Snack Food & Wholesale Bakery recently was able to talk to David Gray, CEO, GreenSeed, about pandemic snacking and the right packaging for it. 


Liz Parker: What packages are “right sized” for the snack food market? 

David Gray: Current trends indicate that people are shopping less frequently and making larger purchases when they do go to the store, which has impacted the snack industry in a couple of different ways. Consumers are purchasing bulk bags of snacks or multi-variety packs that feature a couple of different skus, allowing them to taste test. There is a pivot from single-serve, commuter-friendly, grab-and-go snacks as they don’t meet the current needs of consumers.


LP: Have these changed as a result of the pandemic?

DG: There are a lot of people to feed at home and shoppers are reaching for bigger bags during their trips to the store. At the end of the day, during crisis, people are turning to traditional brands that have built their legacy feeding the masses, safely and economically. Multi-national CPGs are planning around extended capacity to ensure staple items are always in stock. 


LP: Do recyclable and compostable films make a difference?

DG: Sustainability has recently taken a back seat, but recyclable and compostable packaging is still an industry-shaping trend. We work closely on research and development with environmentally-minded organizations like OSC2, NGOs and chemical companies that are committed to innovations in high-barrier compostable and bio-based flexible film packaging for food products. Instead of using conventional materials, we’re seeing wood cellulose and specialty bio-polymers used to achieve the same functionality as standard packaging, but their packaging is designed to compost. GreenSeed has helped bring new solutions to market, faster. 

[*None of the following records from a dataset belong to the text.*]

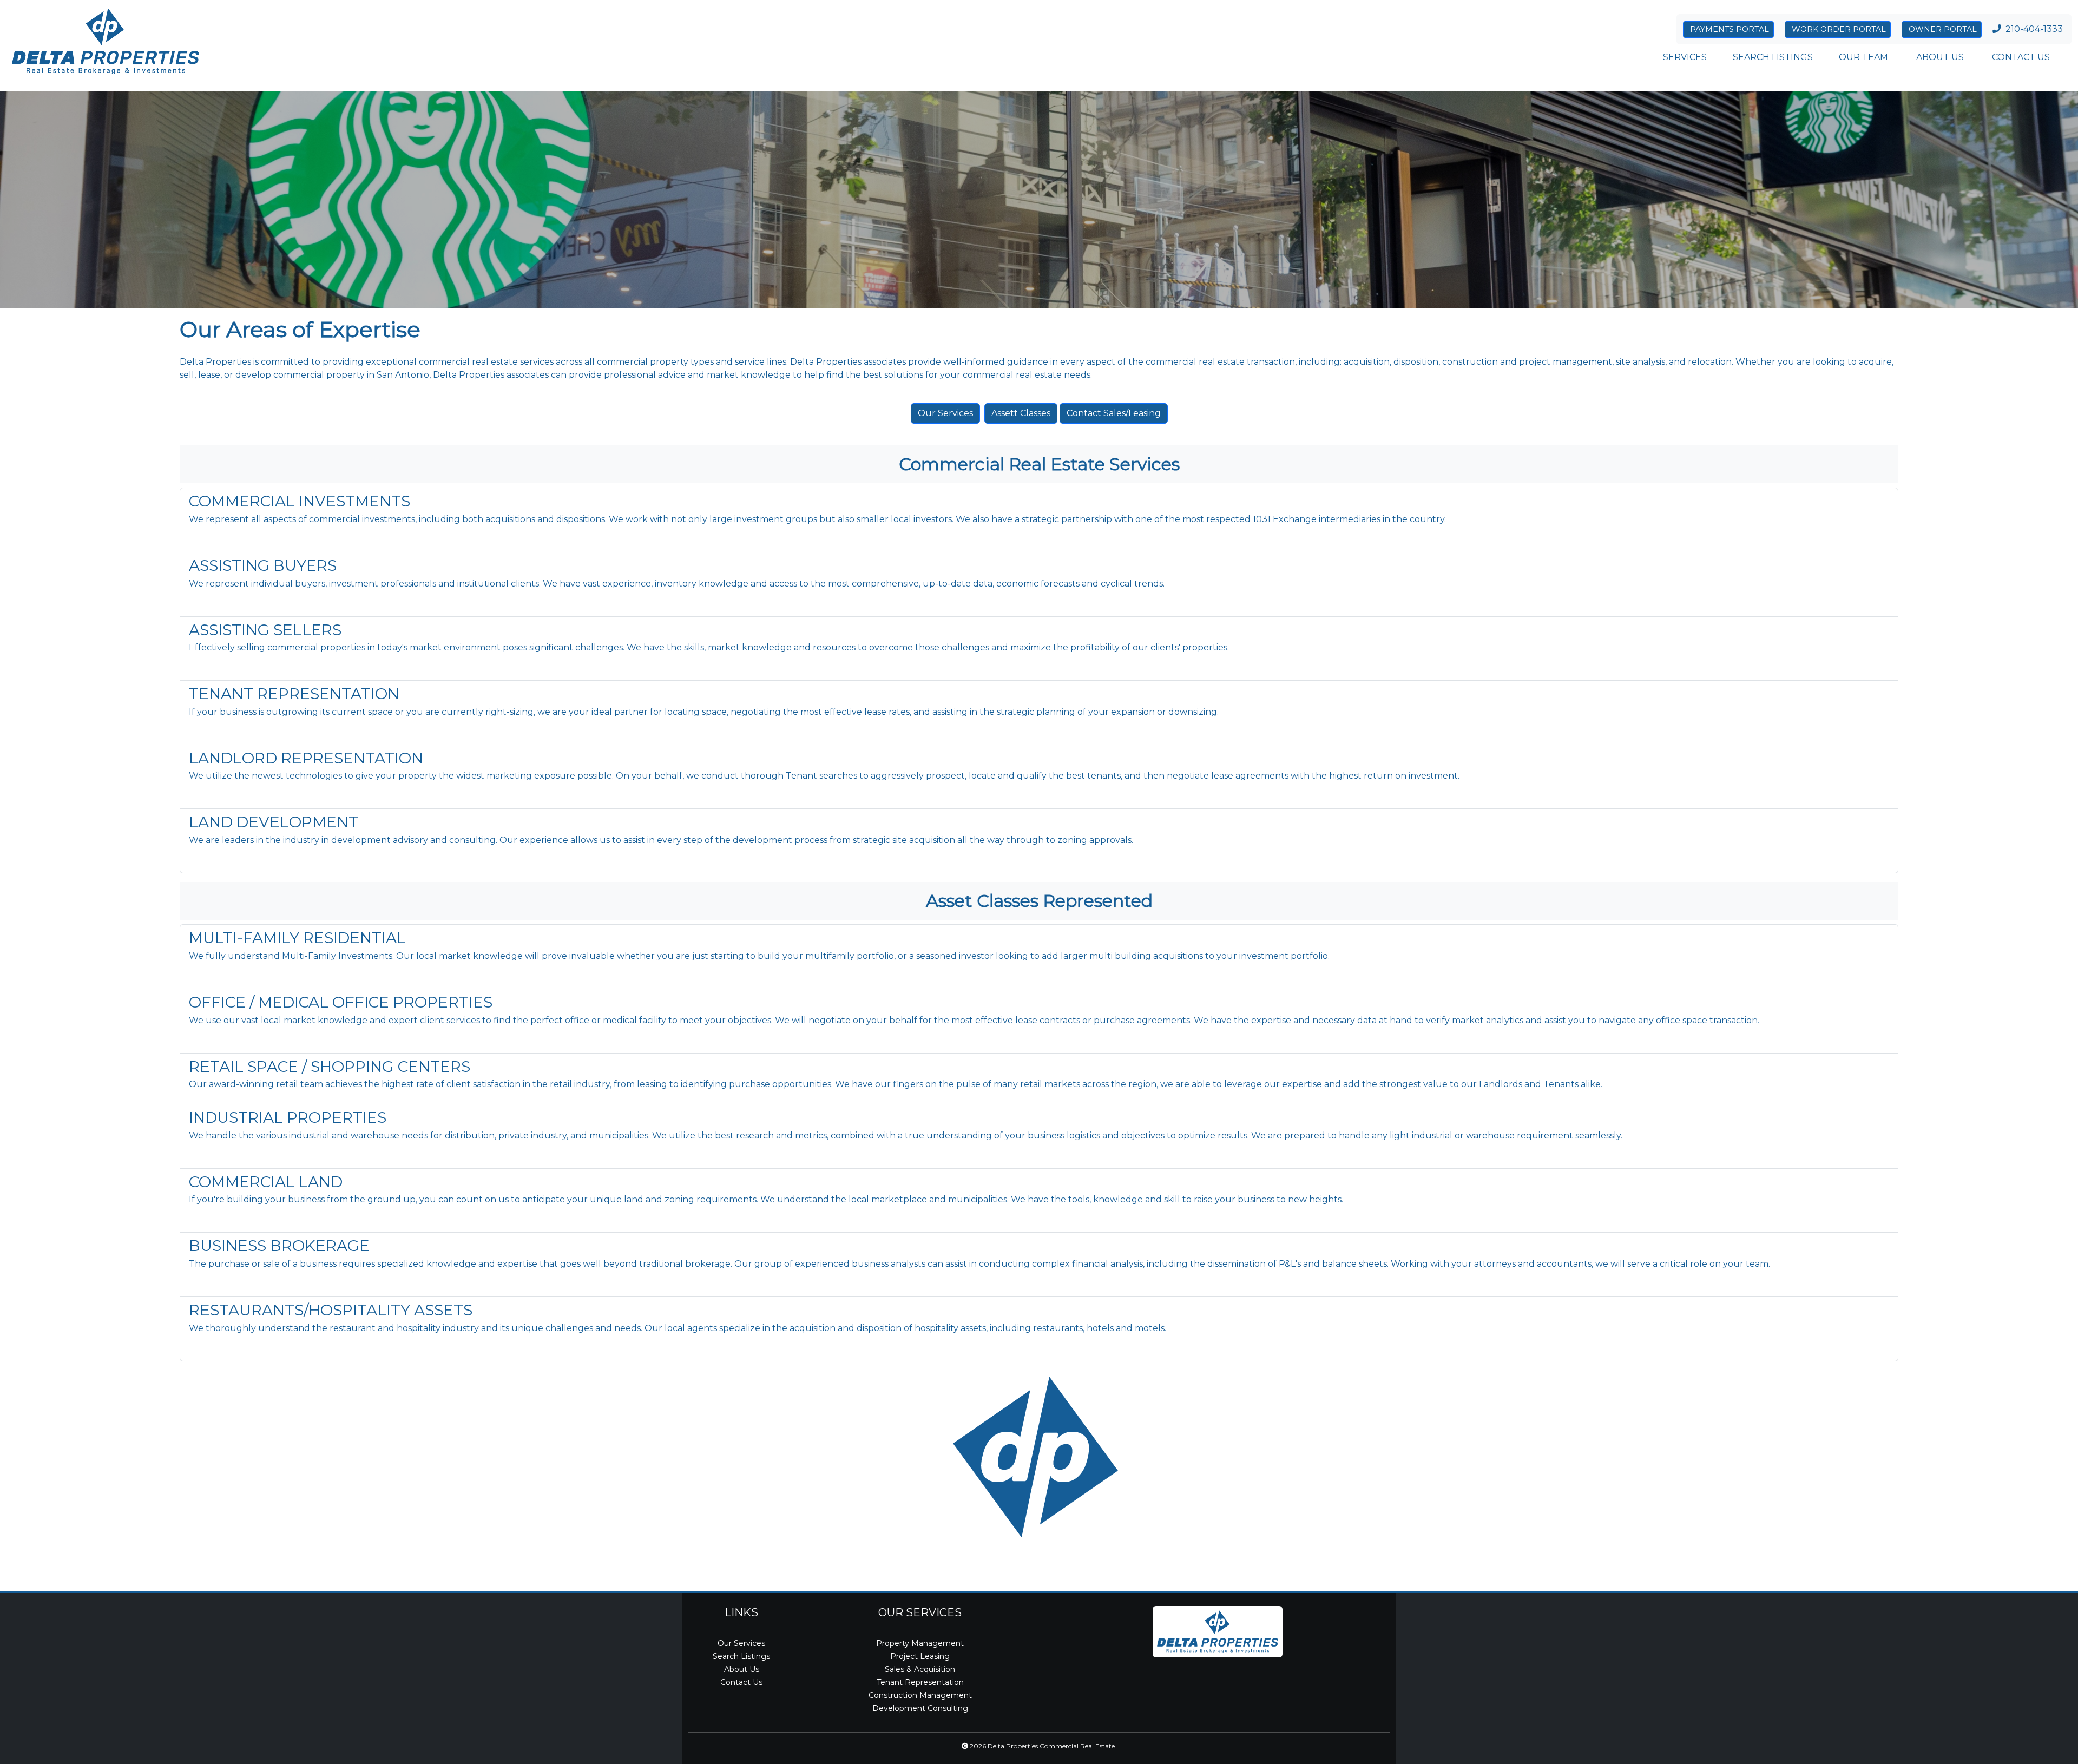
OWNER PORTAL (1941, 29)
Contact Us (741, 1682)
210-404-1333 (2034, 29)
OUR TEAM (1863, 57)
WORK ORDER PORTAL (1838, 29)
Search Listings (741, 1656)
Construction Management (920, 1695)
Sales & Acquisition (920, 1669)
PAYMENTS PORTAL (1728, 29)
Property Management (920, 1643)
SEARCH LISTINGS (1773, 57)
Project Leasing (920, 1656)
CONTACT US (2020, 57)
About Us (741, 1669)
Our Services (945, 413)
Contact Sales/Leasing (1114, 413)
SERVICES (1685, 57)
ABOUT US (1939, 57)
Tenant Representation (920, 1682)
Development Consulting (920, 1708)
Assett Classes (1020, 413)
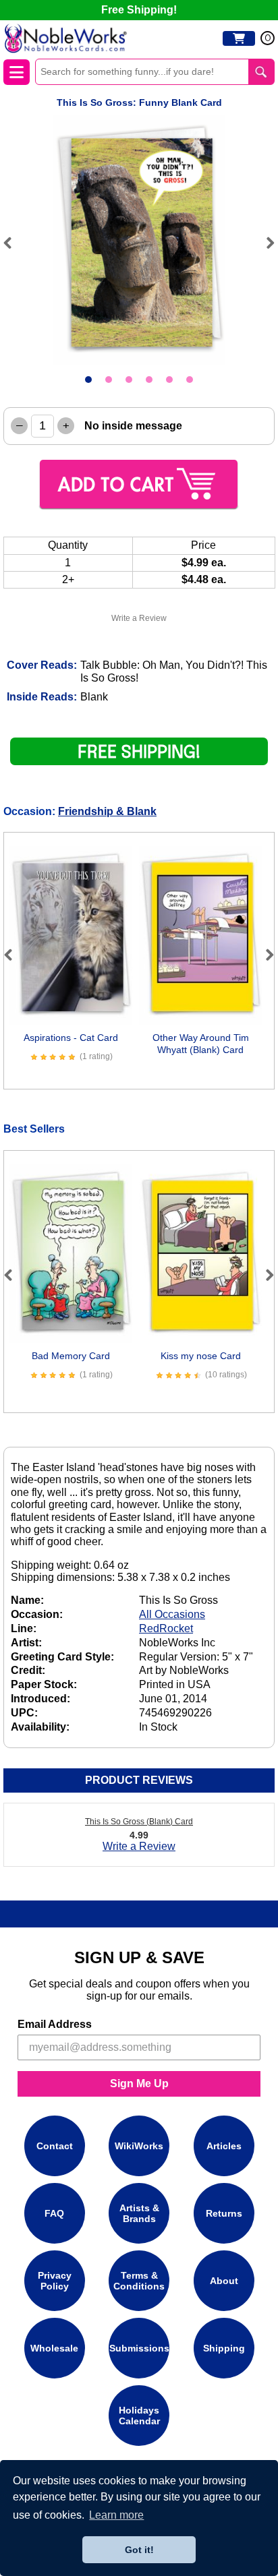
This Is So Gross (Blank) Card (139, 1821)
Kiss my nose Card (201, 1355)
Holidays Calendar (139, 2415)
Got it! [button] (139, 2549)
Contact (54, 2145)
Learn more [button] (116, 2515)
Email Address (55, 2024)
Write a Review (139, 618)
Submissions (139, 2348)
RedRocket (166, 1628)
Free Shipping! (139, 10)
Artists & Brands (139, 2213)
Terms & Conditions (139, 2281)
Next (264, 242)
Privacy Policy (55, 2281)
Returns (224, 2213)
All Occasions (172, 1614)
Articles (224, 2145)
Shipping (224, 2348)
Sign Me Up (139, 2083)
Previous (13, 242)
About (224, 2280)
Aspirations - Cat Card (71, 1037)
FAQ (54, 2213)
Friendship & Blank (107, 811)
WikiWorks (139, 2145)
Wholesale (54, 2348)
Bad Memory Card (71, 1355)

We all want to find alternatives to single-use plastics with the end goal of zero waste packaging. The main challenge has been the high costs for new technologies, and slow development of sustainable packaging options for brands. New materials are costly to develop, and until they are produced at scale, they will have a higher price point than conventional materials. Cost has been a barrier for some time, and when brands are unwilling to pay higher prices, it sends a signal to their suppliers not to scale up new materials nor provide new options. While the compostable and bio-based packaging materials available today are great for many applications, there is more work that needs to be done. More development is required to get these plant-based technologies to fit products that have high-moisture content, or require high-performance packaging conditions, such as high heat/pressure such as retort. Luckily, the tide is turning. People are starting to realize the real environmental and social costs of conventional single-use plastic and they are beginning to reassess their economics and actively seek new options.


LP: Would it make sense for some SKUs to be packaged together and if so, why?

DG: From an environmental perspective and at a society level, no. We are seeing too much carbon energy being used to produce the materials required for combo and variety pack outs. Specifically, during these times, I think the right answer is sku reduction and focus on consistency and efficiency. The most important thing at the moment is making sure that every person has access to affordable food.   


LP: How have consumer demands changed during the pandemic?

DG: Consumers are eating at home more than ever, and another COVID wave is driving packaged food sales, both in grocery stores and ecommerce. We’ve seen an elevated need for shelf-stable food items by traditional, trusted CPGs that are economical and can feed large families. There’s a rising demand for comfort foods as consumers scale back their budgets and rely on foods that are reliable, affordable, and familiar. We’ve been contacted by large CPGs that are tasked with fulfilling this increased demand in core products. Multinational CPGs and heritage brands have been able to weather downturn infrastructure and have the capital to produce during this time. These brands are enabling everyday people to access food and feed their families because they provide access to food at a feasible price point.